* **Task to carry out**
Output only the entries, exactly as given, without the pictures.
*** Block opens ***
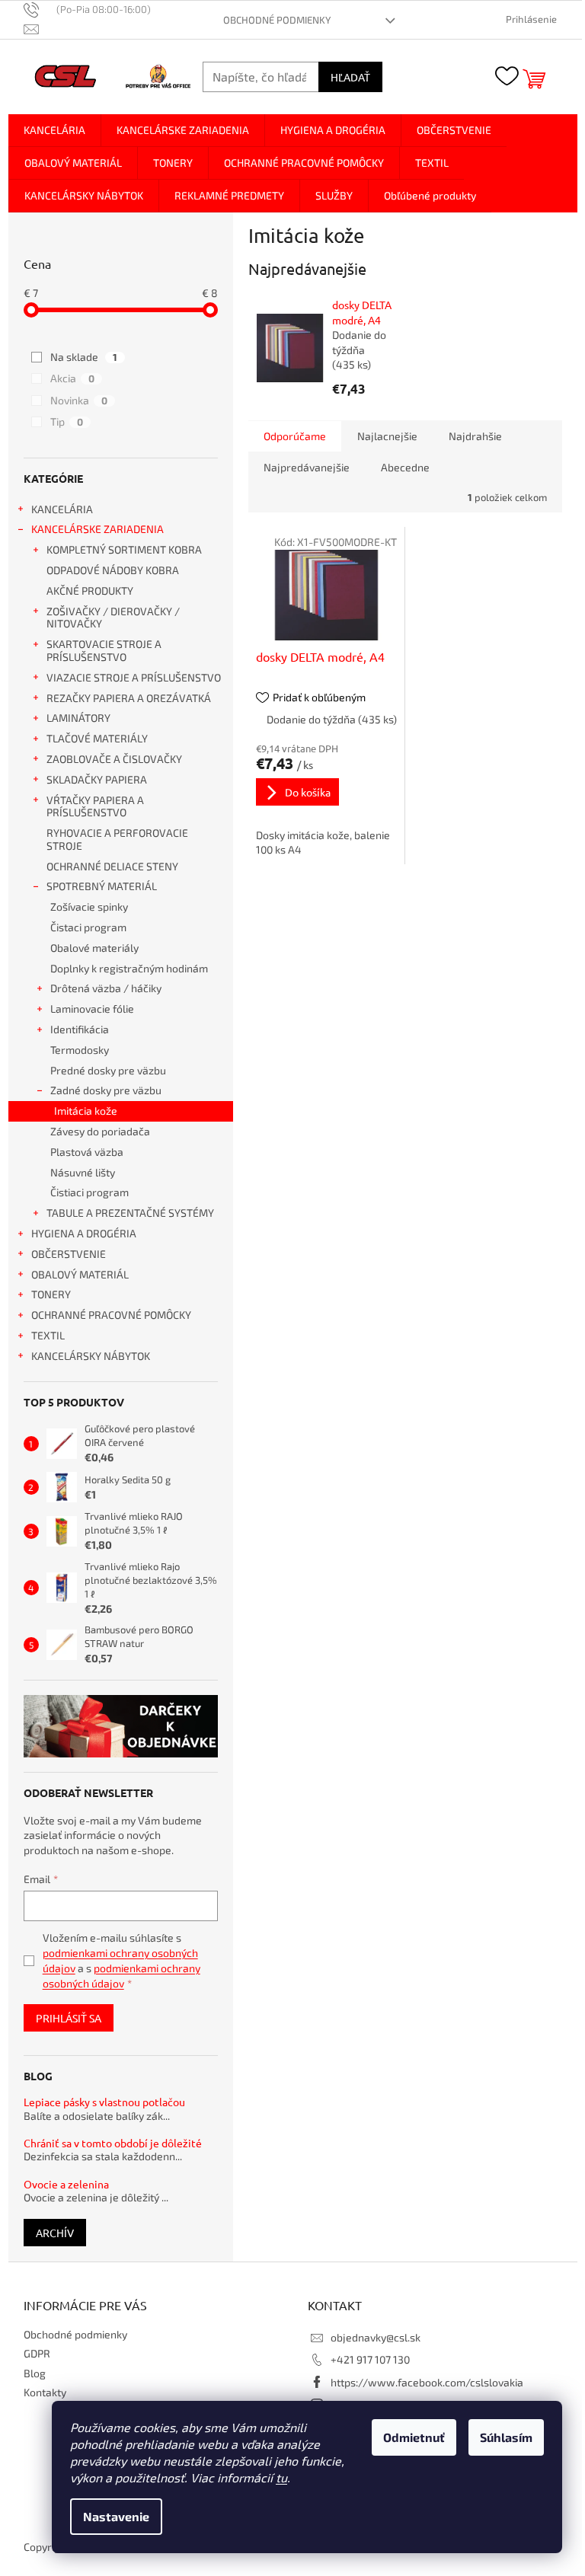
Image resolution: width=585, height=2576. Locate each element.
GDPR (37, 2353)
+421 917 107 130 (370, 2359)
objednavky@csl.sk (375, 2337)
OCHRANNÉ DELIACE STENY (112, 866)
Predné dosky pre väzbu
*** Block closes ***
* **Answer box**
Image resolution: width=585, height=2576. Locate each element.
GDPR (37, 2353)
+421 917 107 130 (370, 2359)
objednavky@csl.sk (375, 2337)
OCHRANNÉ DELIACE STENY (112, 866)
Predné dosky pre väzbu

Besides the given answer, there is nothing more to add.